The renewed MA makes it clear that two entities are covered by these authorizations, and it also reports that at the time of the renewal CSE was still waiting to deploy its systems on the network of one of those entities. But their actual identities are still withheld. One thing we do learn, however, is that while this was originally a reactive MA, responding to an actual compromise or set of compromises, it too has now taken on a more proactive and thus likely more permanent character.

Next up is CSE-2025-08, approved on 5 November 2025. This decision renewed CSE’s cybersecurity support to the governments of the Northwest Territories (NWT), Nunavut and Yukon and added some extra, unidentified activities for NWT. The names of these clients are not redacted, as CSE publicly acknowledged their identities in 2024. This too is now a proactive program that is likely to remain in place for the foreseeable future.

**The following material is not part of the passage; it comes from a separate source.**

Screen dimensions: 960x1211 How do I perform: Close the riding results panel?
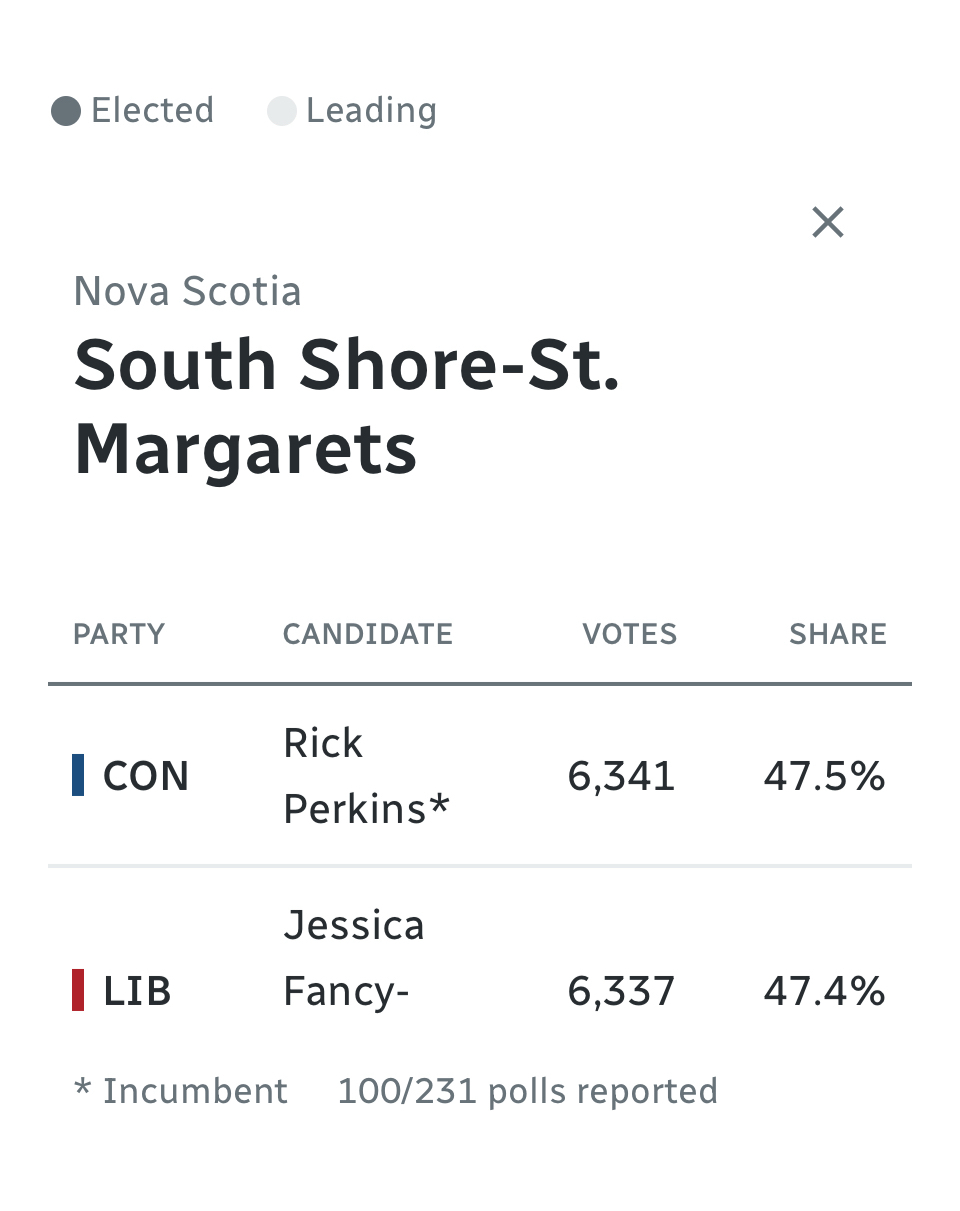[828, 222]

The one other non-federal cybersecurity MA of 2025 was CSE-2025-06, which was approved on 2 July 2025. Unlike the others, this MA involves non-governmental entities. When it first appeared in 2021 the authorization involved only one company and seems to have been intended as a short-term, reactive response to specific issues being experienced at that time. By the time the 4th iteration of the MA was approved in 2024, however, the IC openly questioned “whether commercially available safeguards will ever be sufficient on their own. While [2023]’s authorization recognized that there would be an eventual cessation of CSE’s cybersecurity activities on the non-federal entity’s system – at the time expected in 2024 – this year’s record does not indicate when the outstanding recommendations might be completed, or suggest that once the recommendations are fully implemented, CSE’s presence will no longer be required.”

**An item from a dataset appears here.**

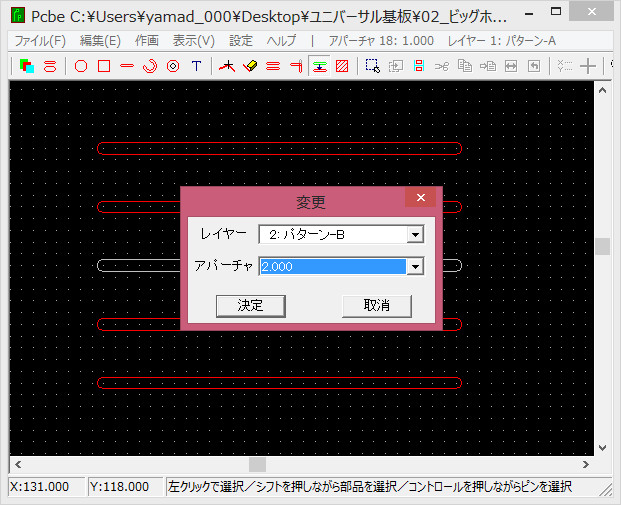Click the アパーチャ value field showing 2.000
Viewport: 621px width, 505px height.
332,266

The 2025 MA adds two new entities (“Entity B” and “Entity C”) to the client list, and there no longer appears to be any anticipated end to the need for CSE’s services. I have long speculated that this series of MAs may pertain to a telecommunications company such as Bell, and the addition of the two new clients in 2025 seems to me to add weight to that theory. In June 2025, CSE announced that it was “aware of malicious cyber activities currently targeting Canadian telecommunications companies. The responsible actors are almost certainly PRC state-sponsored actors, specifically Salt Typhoon.” Network devices operated by at least one company were found to be compromised in February 2025. This sounds like just the sort of thing that would need the assistance of our national cybersecurity agency to remediate, so the only remaining question, as I see it, is whether that assistance was of the kind that requires an MA. It seems likely to me that it would, but what do I know.

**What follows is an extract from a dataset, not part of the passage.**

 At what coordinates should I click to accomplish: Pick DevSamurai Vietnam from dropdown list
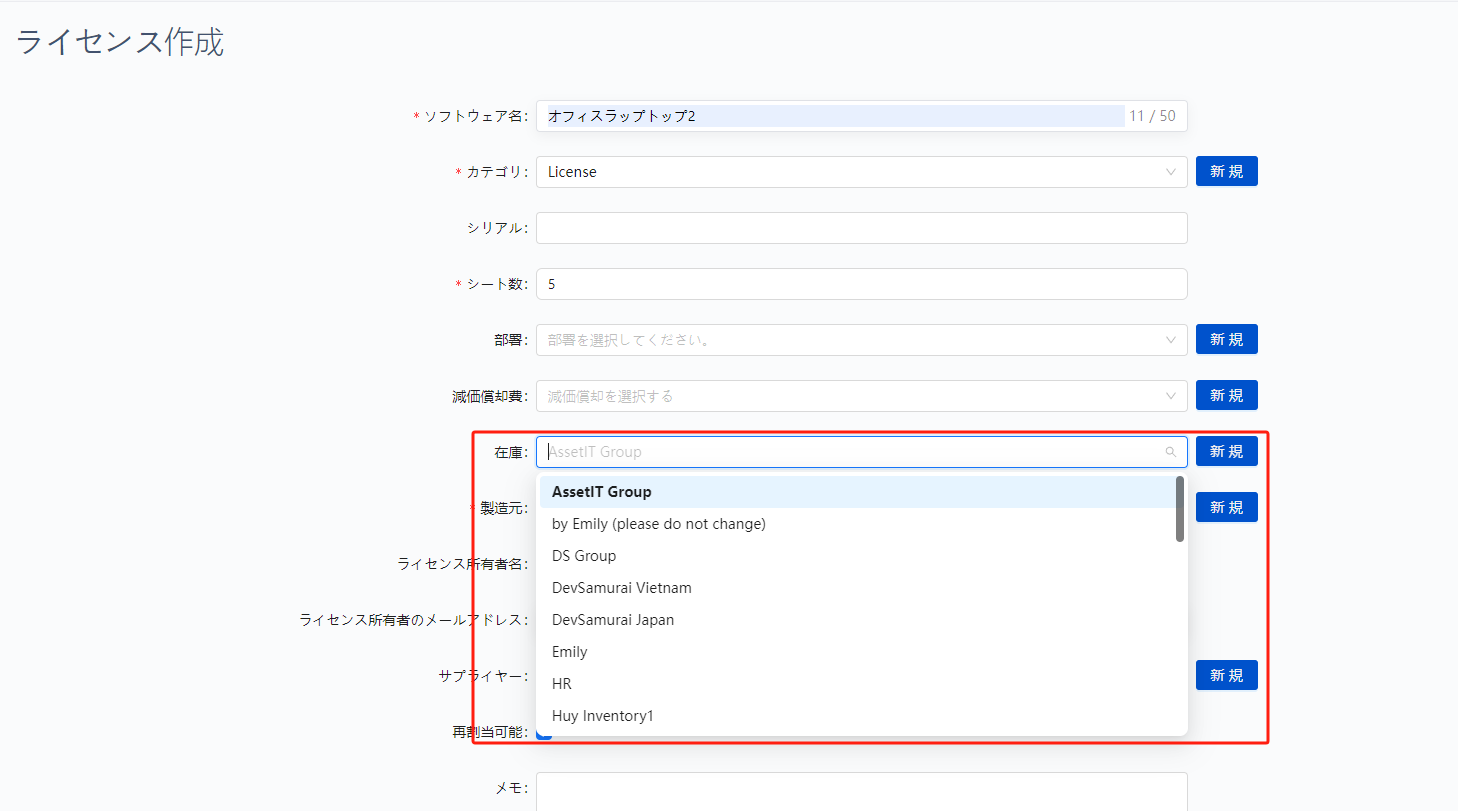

Assuming an MA was sought, the company that was found to have the compromises, later reported by the media to have been Rogers, seems like a strong candidate for Entity B. As for Entity C, the IC’s decision identifies it as an entity “within [Entity B’s] network”. This might be Roger’s subsidiary Fido. The decision also notes that there are additional entities within Entity B’s network, and that CSE will inform the Minister and subsequently the IC if it receives and decides to accept requests to provide services to some of those entities as well. Whoever the companies are, and whatever industry they belong to, it seems clear that this MA, like the three provincial/territorial MAs issued this year, is likely to continue being renewed for some time into the future. 


ASSORTED OTHER COMMENTS

Informed consent?

In 2024 the IC suggested to CSE that individuals who communicate with federal government agencies by e-mail or a chat-based application should be informed that such communications are processed for cybersecurity and information assurance purposes. In decision CSE-2025-03, he reported that “CSE has endeavoured to assess the feasibility of providing notice to external users [i.e., the general public], which in my view would be valuable.” 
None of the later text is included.